While excel.exe was the most affected, the list of exe files released by McAfee as having affected by the update was of seven pages. Users complained that the anti-virus programme tried to remove files including Perl, Sysinternals' PcTools suite, various Oracle binaries, Dell OpenManage, Google Toolbar installer and programs that run Macromedia Flash Player, Sun's Java application and Adobe update manager.
The system either deleted the concerned files or removed them into a separate folder as per settings decided by the user. McAfee claimed the files were moved or deleted during scheduled or manual scans and not during background scanning.
The company said it had reports from some 100 customers and it immediately released an updated definition file, DAT 4716 and a tool designed to restore automatically all the wrongly quarantined files.
McAfee said the problem arose in updates for VirusScan Enterprise 8.0i, 7.1 and 7.0; Managed VirusScan 4.0 and 3.5; Virus Scan Online 11 and 10; Linux Shield; and VirusScan 7.03 (consumer). As a result of the error, the update identified the files as W95/CTX, a virus discovered in 2004.

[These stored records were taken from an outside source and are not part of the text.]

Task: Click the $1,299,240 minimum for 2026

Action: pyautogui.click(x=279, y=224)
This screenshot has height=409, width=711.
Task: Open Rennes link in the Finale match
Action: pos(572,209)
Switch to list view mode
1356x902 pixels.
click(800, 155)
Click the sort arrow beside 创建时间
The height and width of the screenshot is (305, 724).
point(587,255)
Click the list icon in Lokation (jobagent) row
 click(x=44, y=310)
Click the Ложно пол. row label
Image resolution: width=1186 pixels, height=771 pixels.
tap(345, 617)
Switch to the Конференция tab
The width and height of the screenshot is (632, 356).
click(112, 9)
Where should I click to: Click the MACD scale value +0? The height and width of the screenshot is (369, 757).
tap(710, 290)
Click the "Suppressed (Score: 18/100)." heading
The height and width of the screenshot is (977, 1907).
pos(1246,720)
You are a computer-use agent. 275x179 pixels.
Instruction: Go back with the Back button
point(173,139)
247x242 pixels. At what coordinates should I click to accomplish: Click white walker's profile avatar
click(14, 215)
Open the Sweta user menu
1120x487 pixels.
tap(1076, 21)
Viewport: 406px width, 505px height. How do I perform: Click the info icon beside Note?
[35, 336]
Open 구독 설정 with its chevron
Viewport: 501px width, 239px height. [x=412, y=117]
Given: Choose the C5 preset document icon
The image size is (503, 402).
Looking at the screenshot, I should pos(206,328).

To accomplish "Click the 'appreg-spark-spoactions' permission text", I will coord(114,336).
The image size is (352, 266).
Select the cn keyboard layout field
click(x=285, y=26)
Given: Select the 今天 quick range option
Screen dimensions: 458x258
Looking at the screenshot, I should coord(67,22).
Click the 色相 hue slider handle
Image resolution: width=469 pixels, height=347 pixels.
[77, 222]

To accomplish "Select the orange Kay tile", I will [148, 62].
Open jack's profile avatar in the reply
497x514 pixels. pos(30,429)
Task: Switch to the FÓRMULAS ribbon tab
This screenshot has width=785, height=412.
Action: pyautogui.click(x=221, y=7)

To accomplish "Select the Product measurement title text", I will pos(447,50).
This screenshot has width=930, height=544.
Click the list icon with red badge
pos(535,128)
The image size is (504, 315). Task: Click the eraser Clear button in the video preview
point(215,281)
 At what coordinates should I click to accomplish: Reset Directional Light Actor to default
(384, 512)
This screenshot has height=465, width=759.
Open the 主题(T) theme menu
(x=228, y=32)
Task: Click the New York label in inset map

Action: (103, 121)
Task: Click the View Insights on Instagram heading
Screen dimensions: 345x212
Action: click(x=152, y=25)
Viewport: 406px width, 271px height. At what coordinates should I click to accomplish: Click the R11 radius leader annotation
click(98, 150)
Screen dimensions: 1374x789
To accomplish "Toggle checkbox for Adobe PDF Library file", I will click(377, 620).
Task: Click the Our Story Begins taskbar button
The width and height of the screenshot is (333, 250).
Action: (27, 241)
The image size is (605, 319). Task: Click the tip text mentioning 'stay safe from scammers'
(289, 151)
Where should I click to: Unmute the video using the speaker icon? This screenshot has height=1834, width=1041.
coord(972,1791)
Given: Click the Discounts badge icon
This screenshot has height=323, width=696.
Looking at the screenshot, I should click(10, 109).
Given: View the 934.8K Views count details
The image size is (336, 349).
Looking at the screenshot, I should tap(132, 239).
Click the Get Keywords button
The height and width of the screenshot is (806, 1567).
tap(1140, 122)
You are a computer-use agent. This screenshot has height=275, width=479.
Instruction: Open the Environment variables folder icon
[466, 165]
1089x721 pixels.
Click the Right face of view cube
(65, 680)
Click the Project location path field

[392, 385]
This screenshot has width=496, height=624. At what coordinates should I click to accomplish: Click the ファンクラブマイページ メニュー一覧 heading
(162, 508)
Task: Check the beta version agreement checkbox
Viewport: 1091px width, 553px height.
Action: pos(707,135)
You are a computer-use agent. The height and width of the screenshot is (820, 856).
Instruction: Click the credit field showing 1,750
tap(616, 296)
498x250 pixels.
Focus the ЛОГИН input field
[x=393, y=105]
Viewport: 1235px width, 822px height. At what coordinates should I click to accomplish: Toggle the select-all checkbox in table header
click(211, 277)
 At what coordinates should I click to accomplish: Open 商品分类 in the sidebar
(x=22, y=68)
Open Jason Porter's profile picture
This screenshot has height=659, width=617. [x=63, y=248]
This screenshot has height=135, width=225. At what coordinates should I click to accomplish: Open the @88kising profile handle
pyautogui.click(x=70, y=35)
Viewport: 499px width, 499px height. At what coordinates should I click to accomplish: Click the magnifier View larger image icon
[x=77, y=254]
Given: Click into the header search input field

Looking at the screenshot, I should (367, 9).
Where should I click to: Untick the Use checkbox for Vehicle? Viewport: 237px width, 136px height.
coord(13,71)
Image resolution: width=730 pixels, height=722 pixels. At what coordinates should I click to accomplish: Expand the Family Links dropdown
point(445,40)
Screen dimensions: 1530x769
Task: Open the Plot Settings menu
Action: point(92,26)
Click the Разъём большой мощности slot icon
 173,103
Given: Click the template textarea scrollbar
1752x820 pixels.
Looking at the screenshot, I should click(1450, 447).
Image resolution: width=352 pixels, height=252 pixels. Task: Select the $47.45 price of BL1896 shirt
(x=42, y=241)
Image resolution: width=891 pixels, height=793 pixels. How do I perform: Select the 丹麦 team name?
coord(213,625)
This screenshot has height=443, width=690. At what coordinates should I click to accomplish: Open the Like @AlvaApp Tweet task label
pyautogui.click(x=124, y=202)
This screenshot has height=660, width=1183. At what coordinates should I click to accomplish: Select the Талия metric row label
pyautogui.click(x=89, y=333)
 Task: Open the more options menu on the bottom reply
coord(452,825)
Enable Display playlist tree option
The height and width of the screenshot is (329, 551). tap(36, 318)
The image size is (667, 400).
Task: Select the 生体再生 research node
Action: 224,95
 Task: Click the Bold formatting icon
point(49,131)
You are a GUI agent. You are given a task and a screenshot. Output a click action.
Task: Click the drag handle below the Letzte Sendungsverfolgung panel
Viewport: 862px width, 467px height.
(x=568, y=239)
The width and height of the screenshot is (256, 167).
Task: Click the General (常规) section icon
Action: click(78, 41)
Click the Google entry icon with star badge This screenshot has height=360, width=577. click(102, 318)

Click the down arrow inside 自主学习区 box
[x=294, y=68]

McAfee's director of operations at its AVERT Labs Joe Telafici said the flawed update went out at 10.35 PST Friday and in about two hours, the company started getting reports of the malfunctioning. The company pushed its corrected update a couple of hours after that at 3.28 p.m. PST, he said.
Telafici said the quarantined files could be restored with the corrected update, but deleted files would require a more elaborate procedure. The company has suggested on its website that users should go to a backup or use Windows XP's System Restore feature to roll back the machine to a point before the flaw occurred.
The flaw seems to have happened as a result of what is described as "false positives", which are common in spam detection. It mostly happens as a result of mistaken identity -- when a security researcher finds a malicious file and tags its filename as belonging to a virus or worm, but does not realise that the same filename can be used by a legitimate program.
Telafici said this was a combination of unusual circumstances. "There was one byte off in a signature, and there was a hole in our testing process."